Et je retiens aussi la dissolution des cristaux dans le Hammam. La ou je me trouve (Sud de la Mediterrannee) c’est une forme de naturotherapie (l’ai-je bien dit?) dont j’aurais tort de me priver.
Je vous embrasse toutes et tous.
Patrick
ps pour Renaud: et apres?
Après.. mystère et boules de geisha… Je rentre fin juin en France et je continue à chercher du travail, où que ce soit (hors Japon et Mexique). J’ai quelques pistes, je tente, on verra bien. Mais j’ai tendance à l’optimisme.
Excuse-moi, je ne suis pas tout en temps reel (euphemisme) et je n’ai pas bien compris d’ou vient la piste Hongroise.

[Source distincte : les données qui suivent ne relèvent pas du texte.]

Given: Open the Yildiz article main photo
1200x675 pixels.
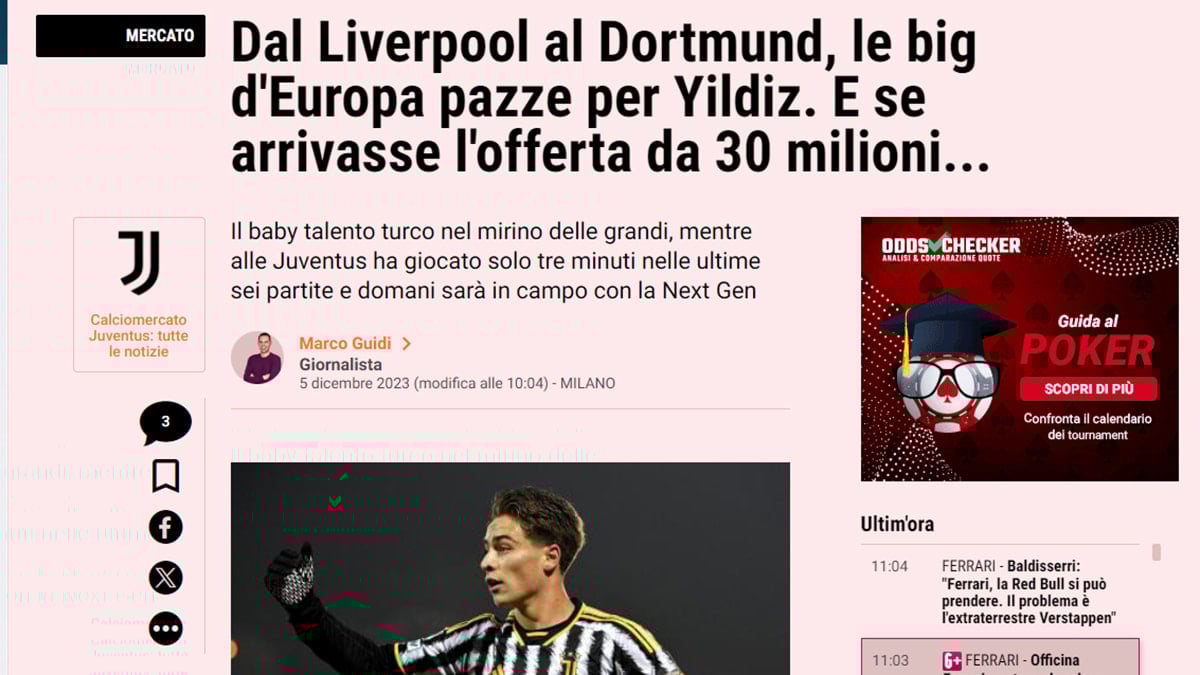Looking at the screenshot, I should click(510, 568).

C’est surement un beau pays, mais je dois dire que l’investissement que constitue l’apprentissage de la langue me parait, si tu me permets , assez cpmparable a l’ascension du Mont Fuji… Bon peut-etre que je choisis mes metaphores de maniere hasardeuse… (le choeur: « Eh Dugenou… »).
Mais… mais … je me souviens qu’a Budapest il y a le fameux hotel Gelert, avec ses bains qui doivent aussi etre afficaces contre la cristallisation.
Dis-moi quels sont tes projets. Je ne te souhaite pas forcement d’etre toujours par monts-et-vaux comme moi depuis quelques annees, mais si tu as besoin d’un billet d’avion je serai content de pouvoir subventionner ta vie de jeune errant.
Je t’embrasse
Pour la Hongrie, c’était une annonce diffusée sur les principaux sites d’annonces de Français Langue Etrangère à laquelle j’avais postulé, voilà tout
Mais j’ai été refusé, ils demandaient un Master 2 et pas un simple Master 1 (contrairement à d’autres). Je continue donc à chercher.
Je n’ai plus de projet, ni de rêve. Je pense qu’avant que de nouveaux me viennent, il faudra que je me sorte Rebeca de la tête et du cœur, ce qui me prendra un sacré bout de temps, vu comme c’est parti (on a rompu de manière « apaisée » fin mars).